The release on Tuesday of Jiang Rong, 46, still leaves her husband, Wang Yi, pastor of Early Rain Covenant Church, and four other church members in detention. According to a church news release posted on the church’s Facebook page, Ms. Jiang was reunited with the couple’s son, Shuya, who had been living without his parents since they were detained on Dec. 9.
News of the release of Ms. Jiang and another church member was confirmed by a human rights lawyer familiar with the case, who asked to remain anonymous for fear of government retribution.
More than 100 members of Early Rain, which is based in the southwestern city of Chengdu, were detained on Dec. 9 as part of a continuing crackdown on churches, mosques and temples not registered with the state. About half of them were quickly released, but 54 were held for a period of days or months.

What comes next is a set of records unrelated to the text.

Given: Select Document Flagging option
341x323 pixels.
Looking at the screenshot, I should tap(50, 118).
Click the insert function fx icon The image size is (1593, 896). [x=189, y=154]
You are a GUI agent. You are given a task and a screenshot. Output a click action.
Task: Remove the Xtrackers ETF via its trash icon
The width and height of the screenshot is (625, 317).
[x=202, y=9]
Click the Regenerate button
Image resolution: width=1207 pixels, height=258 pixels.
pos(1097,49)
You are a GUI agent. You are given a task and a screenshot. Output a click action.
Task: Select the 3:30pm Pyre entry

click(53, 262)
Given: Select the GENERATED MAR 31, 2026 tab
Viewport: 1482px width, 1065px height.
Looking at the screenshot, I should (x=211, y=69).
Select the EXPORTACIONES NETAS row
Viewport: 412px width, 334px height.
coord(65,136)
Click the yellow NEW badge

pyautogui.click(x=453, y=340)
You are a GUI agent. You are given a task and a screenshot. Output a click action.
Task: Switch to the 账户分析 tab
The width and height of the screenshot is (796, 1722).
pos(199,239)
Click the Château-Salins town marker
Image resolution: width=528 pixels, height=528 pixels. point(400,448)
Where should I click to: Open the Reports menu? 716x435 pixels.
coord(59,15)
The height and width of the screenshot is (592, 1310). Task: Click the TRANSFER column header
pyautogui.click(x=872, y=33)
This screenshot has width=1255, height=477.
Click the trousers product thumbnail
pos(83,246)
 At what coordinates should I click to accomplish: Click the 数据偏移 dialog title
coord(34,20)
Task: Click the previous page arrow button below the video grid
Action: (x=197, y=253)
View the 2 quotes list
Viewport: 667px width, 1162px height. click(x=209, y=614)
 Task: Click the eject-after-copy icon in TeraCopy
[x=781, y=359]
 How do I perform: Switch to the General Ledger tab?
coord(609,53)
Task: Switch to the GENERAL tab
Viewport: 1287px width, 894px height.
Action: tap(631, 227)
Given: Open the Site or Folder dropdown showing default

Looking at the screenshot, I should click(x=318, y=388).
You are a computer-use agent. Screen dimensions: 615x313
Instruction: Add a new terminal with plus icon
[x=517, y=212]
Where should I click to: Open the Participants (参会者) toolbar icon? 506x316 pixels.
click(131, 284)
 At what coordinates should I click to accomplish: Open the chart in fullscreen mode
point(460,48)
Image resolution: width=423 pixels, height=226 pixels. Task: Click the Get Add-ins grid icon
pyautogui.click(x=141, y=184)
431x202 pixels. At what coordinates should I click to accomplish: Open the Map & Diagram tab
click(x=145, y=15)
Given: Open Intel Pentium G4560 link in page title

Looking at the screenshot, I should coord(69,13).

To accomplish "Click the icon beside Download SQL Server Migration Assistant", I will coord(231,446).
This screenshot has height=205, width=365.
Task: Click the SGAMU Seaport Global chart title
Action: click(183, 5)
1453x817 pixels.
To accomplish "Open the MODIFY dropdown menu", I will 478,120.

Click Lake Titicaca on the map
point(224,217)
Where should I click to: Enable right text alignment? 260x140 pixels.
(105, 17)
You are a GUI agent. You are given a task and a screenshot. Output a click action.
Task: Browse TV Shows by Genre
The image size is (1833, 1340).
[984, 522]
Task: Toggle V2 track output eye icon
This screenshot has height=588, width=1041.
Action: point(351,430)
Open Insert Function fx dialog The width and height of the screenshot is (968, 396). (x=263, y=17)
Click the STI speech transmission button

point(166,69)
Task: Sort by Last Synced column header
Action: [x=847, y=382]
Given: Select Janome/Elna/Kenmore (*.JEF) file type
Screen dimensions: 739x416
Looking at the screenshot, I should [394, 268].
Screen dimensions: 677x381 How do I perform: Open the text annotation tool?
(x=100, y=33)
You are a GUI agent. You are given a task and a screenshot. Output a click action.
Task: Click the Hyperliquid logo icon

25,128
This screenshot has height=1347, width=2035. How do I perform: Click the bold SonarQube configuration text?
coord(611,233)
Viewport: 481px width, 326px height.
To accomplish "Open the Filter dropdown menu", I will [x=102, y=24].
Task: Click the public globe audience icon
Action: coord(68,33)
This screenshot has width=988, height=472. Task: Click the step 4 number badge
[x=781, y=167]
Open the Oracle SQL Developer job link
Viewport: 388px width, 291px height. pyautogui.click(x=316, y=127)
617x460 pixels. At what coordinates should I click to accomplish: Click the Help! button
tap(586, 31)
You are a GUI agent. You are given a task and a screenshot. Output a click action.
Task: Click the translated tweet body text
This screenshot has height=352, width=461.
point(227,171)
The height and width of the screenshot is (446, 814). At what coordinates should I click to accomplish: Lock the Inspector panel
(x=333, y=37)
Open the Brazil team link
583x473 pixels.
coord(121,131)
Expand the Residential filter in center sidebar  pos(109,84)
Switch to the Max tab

The releases this week seemed timed to a clause in Chinese law that allows the authorities to detain people for six months without trial. After that, they have to be criminally detained, formally arrested or released on bail.
The status of Mr. Wang and the other church members still being held was unclear. The church said he was being held in “secret detention.” Church members who have been released from detention said the authorities planned to charge him with “inciting to subvert state power,” a charge that can result in up to 10 years’ imprisonment.
Church members who had been detained also said the authorities were pursuing similar charges against Ms. Jiang, reflecting her senior role in the church. She led prayer and women’s groups, and hosted Bible study groupsat their home.
Mr. Wang is one of China’s most prominent pastors. A well-known rights lawyer and essayist, he met President George W. Bush at the White House in 2006, just months after converting to Christianity.
While most Chinese pastors, even those in the unregistered or “underground” church, are fairly apolitical, Mr. Wang took high-profile positions on issues like forced abortions, and he openly prayed for victims of the massacre that crushed the Tiananmen Square democracy movement on June 4, 1989.
Over the past year and a half he had taken even stronger positions. Last year, he spoke out against President Xi Jinping’s abolition of term limits for the presidency and increasingly spoke about the likelihood of his own arrest.
The vast majority of China’s independent churches have been untouched by the recent crackdown. Observers have seen the move against Early Rain, as well as two other high-profile churches, as a signal to churches to avoid politics.